Since we're dealing with substantial amounts of data for mobile devices (in the six figures), it would take quite a bit of time to download all the data from the server and import it on an iOS device. Therefore, we're shipping a recent snapshot of the data set with the app. These snapshots are simply generated by running the Simulator with a special flag that enables the download of all data from the server if it's not present yet.

Then we take the SQLite database generated in this process, and run the following two commands on it:

								sqlite> PRAGMA wal_checkpoint;
sqlite> VACUUM;

							

The first one makes sure that all changes from the write-ahead logging file are transferred to the main .sqlite file, while the second command makes sure that the file is not unnecessarily bloated.

Once the app is started the first time, the database is copied from the app bundle to its final location. For more information on this process and other ways to import data into Core Data, see this article in objc.io #4.

Since the Core Data data model includes a special entity that stores the revision number, the database shipped with the app automatically includes the correct revision number of the data set used to seed the client.

Compression

Since JSON is a pretty verbose data format, it is important to enable gzip compression for the requests to the server. Adding the Accept-Encoding: gzip header to the request allows the server to gzip its response. However, this only enables compression from the server to the client, but not the other way around.

The client including the Accept-Encoding header only signals to the server that it supports gzip compression and that the server should send the response compressed if the server supports it too. Usually the client doesn't know at the time of the request if the server supports gzip or not, therefore it cannot send the request body in a compressed form by default.

In our case though we control the server and we can make sure that it supports gzip compression. Then we can simply gzip the data that should be sent to the server ourselves and add the Content-Encoding: gzip header, since we know that the server will be able to handle it. See this NSData category for an example of gzip compression.

Temporary and Permanent IDs

When creating new records, the client assigns temporary IDs to those records so that it is able to express relations between them when sending them to the server. We simply use negative numbers as temporary IDs, starting with -1 and decreasing on each insert the clients make. The current temporary ID gets persisted in the standard user defaults.

Because of the way we're handling temporary IDs, it's very important that we're only processing one sync request at a time, and also that we maintain a mapping of the client's temporary IDs to the real IDs received back from the server.

Before sending a sync request, we check if we already have received permanent IDs from the server for records that are waiting to be committed in the queue of pending changes. If that's the case, we swap out those IDs for their real counterparts and also update any foreign keys that might have used those temporary IDs.

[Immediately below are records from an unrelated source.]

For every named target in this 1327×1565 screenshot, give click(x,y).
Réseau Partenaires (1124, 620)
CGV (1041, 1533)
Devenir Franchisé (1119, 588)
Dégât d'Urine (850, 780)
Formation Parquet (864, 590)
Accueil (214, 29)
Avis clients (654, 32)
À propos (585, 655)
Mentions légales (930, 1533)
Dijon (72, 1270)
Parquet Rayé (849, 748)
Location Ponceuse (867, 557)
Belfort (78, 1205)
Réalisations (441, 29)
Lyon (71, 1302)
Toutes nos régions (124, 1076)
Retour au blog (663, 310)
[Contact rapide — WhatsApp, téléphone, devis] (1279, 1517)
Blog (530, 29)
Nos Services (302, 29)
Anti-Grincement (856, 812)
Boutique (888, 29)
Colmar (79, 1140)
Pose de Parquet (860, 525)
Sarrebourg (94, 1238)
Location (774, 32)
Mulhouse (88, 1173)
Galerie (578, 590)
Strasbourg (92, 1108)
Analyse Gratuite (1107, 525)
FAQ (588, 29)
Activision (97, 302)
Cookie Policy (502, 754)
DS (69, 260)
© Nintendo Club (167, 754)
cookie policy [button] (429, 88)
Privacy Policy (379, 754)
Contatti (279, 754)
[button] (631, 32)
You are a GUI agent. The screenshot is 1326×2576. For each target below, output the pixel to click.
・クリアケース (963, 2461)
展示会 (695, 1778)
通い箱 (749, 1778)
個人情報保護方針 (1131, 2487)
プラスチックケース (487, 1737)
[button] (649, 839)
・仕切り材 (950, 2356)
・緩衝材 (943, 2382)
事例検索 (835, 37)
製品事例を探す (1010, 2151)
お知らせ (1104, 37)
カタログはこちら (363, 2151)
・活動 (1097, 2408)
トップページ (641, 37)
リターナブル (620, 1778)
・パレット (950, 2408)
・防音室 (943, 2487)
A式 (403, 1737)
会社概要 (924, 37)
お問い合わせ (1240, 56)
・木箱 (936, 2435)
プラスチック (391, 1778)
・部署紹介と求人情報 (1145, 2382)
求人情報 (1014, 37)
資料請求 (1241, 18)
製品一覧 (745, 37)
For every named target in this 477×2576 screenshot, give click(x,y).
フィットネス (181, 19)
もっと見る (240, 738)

If we wouldn't do this or instead send multiple requests in parallel, it could happen that we accidentally create a record multiple times instead of updating an existing one, because we're sending it to the server multiple times with a temporary ID.

Since both the private queue context (when importing changes) as well as the main context (when committing changes) have to access this mapping, access to it is wrapped in a serial queue to make it thread-safe.

Conclusion

Building your own syncing solution is not an easy task and probably will take longer than you think. At least, it took a while to iron out all the edge cases of the syncing system described here. But in return you gain a lot of flexibility and control. For example, it would be very easy to use the same backend for a web interface, or to do data analysis on the backend side.

If you're dealing with less common syncing scenarios, like the use case described here -- where we needed to sync the data set between the personal devices of many people -- you might not even have a choice except to roll out your own custom solution. And while it might be painful from time to time to wrap your head around all the edge cases, it's actually a very interesting project to work on.